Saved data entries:

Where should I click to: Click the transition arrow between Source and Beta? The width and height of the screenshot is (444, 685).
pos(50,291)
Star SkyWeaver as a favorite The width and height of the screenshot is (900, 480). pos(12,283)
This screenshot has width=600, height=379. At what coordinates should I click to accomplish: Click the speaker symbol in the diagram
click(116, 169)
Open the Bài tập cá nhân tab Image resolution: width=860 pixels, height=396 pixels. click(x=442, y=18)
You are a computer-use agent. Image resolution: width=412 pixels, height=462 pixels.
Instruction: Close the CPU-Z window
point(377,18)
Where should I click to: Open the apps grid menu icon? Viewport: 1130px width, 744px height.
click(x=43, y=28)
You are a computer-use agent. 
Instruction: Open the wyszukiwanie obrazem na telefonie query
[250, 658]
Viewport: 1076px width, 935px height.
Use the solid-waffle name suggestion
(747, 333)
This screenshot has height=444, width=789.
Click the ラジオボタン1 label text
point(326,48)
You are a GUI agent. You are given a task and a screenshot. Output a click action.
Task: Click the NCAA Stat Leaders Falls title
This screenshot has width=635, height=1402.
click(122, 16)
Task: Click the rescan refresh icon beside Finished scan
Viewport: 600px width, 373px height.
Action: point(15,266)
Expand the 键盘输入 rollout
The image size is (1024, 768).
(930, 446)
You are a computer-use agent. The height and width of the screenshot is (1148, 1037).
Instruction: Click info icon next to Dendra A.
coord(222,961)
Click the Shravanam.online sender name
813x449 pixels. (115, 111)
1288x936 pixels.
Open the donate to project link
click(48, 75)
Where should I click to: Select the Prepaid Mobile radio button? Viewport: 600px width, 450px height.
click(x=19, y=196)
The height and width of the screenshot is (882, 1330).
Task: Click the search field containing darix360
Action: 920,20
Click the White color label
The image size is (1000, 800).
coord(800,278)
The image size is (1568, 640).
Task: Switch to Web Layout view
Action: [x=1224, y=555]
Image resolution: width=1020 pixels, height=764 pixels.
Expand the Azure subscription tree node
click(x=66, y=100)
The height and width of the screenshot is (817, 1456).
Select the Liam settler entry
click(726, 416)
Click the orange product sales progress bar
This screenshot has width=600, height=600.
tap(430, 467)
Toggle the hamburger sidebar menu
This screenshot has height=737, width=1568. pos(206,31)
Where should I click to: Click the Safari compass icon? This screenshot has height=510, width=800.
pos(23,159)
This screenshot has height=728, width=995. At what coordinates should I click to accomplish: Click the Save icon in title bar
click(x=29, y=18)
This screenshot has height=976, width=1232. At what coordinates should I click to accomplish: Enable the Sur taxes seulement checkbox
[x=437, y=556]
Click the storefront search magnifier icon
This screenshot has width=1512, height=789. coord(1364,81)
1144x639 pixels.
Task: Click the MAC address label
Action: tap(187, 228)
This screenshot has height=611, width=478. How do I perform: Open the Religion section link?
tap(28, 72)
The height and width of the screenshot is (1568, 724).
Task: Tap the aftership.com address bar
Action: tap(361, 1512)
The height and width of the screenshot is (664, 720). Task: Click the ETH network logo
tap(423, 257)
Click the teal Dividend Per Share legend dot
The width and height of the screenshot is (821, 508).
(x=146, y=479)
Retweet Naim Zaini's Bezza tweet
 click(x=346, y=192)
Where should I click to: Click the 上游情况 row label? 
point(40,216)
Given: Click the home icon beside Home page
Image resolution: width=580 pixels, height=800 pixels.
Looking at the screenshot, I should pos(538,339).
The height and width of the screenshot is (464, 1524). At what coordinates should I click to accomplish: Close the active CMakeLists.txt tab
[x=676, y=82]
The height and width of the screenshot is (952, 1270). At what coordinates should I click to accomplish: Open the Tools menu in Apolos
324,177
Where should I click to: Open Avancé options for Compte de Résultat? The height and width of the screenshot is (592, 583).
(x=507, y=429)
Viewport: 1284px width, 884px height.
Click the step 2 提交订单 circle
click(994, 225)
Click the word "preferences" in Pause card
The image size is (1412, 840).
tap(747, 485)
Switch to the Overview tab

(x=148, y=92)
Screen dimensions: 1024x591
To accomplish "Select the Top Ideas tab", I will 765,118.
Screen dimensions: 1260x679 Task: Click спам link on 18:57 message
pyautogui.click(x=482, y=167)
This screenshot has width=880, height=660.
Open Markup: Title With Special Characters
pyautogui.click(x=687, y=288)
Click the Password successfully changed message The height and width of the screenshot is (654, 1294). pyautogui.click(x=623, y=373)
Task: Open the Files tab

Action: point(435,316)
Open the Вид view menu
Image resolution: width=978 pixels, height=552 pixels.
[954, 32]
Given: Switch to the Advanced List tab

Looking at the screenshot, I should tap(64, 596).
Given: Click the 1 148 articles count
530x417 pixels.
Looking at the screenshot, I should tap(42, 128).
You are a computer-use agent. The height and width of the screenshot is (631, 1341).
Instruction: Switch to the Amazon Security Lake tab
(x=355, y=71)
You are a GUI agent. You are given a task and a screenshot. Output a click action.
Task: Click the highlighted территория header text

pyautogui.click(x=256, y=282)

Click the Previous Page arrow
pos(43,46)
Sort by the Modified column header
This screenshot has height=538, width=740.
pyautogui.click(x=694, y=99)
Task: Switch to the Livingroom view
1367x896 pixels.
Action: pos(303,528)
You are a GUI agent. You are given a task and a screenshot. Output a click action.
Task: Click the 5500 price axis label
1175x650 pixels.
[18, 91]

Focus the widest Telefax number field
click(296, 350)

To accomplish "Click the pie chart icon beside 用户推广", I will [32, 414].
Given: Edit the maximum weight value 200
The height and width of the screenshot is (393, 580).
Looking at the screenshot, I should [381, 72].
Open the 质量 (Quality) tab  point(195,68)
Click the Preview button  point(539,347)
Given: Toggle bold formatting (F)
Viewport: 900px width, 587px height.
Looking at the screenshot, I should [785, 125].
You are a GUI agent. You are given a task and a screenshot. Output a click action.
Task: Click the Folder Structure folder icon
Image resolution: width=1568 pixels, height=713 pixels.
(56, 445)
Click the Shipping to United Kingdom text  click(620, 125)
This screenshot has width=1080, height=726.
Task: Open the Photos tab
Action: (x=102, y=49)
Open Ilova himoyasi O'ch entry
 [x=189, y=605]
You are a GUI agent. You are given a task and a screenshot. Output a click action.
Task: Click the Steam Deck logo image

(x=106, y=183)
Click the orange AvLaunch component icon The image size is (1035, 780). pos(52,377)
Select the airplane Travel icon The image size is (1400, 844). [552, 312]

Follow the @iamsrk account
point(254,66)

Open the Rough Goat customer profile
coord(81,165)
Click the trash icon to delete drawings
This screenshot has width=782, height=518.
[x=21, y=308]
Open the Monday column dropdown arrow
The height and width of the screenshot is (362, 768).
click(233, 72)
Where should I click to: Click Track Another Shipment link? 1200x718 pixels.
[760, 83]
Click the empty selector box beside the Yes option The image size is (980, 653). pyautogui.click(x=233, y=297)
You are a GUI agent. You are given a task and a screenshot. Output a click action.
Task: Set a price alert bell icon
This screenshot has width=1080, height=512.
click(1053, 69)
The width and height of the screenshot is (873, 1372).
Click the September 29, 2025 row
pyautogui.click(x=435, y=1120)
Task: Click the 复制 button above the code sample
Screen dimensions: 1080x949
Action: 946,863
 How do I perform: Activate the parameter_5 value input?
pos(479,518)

= WHAT NEEDS TO BE DONE =
Copy out the data above word for word, starting at its first line and ending with the line that contains "The height and width of the screenshot is (817, 1456).".

= OUTPUT BELOW =
Where should I click to: Click the transition arrow between Source and Beta? The width and height of the screenshot is (444, 685).
pos(50,291)
Star SkyWeaver as a favorite The width and height of the screenshot is (900, 480). pos(12,283)
This screenshot has width=600, height=379. At what coordinates should I click to accomplish: Click the speaker symbol in the diagram
click(116, 169)
Open the Bài tập cá nhân tab Image resolution: width=860 pixels, height=396 pixels. click(x=442, y=18)
You are a computer-use agent. Image resolution: width=412 pixels, height=462 pixels.
Instruction: Close the CPU-Z window
point(377,18)
Where should I click to: Open the apps grid menu icon? Viewport: 1130px width, 744px height.
click(x=43, y=28)
You are a computer-use agent. 
Instruction: Open the wyszukiwanie obrazem na telefonie query
[250, 658]
Viewport: 1076px width, 935px height.
Use the solid-waffle name suggestion
(747, 333)
This screenshot has height=444, width=789.
Click the ラジオボタン1 label text
point(326,48)
You are a GUI agent. You are given a task and a screenshot. Output a click action.
Task: Click the NCAA Stat Leaders Falls title
This screenshot has width=635, height=1402.
click(122, 16)
Task: Click the rescan refresh icon beside Finished scan
Viewport: 600px width, 373px height.
Action: point(15,266)
Expand the 键盘输入 rollout
The image size is (1024, 768).
(930, 446)
You are a computer-use agent. The height and width of the screenshot is (1148, 1037).
Instruction: Click info icon next to Dendra A.
coord(222,961)
Click the Shravanam.online sender name
813x449 pixels. (115, 111)
1288x936 pixels.
Open the donate to project link
click(48, 75)
Where should I click to: Select the Prepaid Mobile radio button? Viewport: 600px width, 450px height.
click(x=19, y=196)
The height and width of the screenshot is (882, 1330).
Task: Click the search field containing darix360
Action: 920,20
Click the White color label
The image size is (1000, 800).
coord(800,278)
The image size is (1568, 640).
Task: Switch to Web Layout view
Action: [x=1224, y=555]
Image resolution: width=1020 pixels, height=764 pixels.
Expand the Azure subscription tree node
click(x=66, y=100)
The height and width of the screenshot is (817, 1456).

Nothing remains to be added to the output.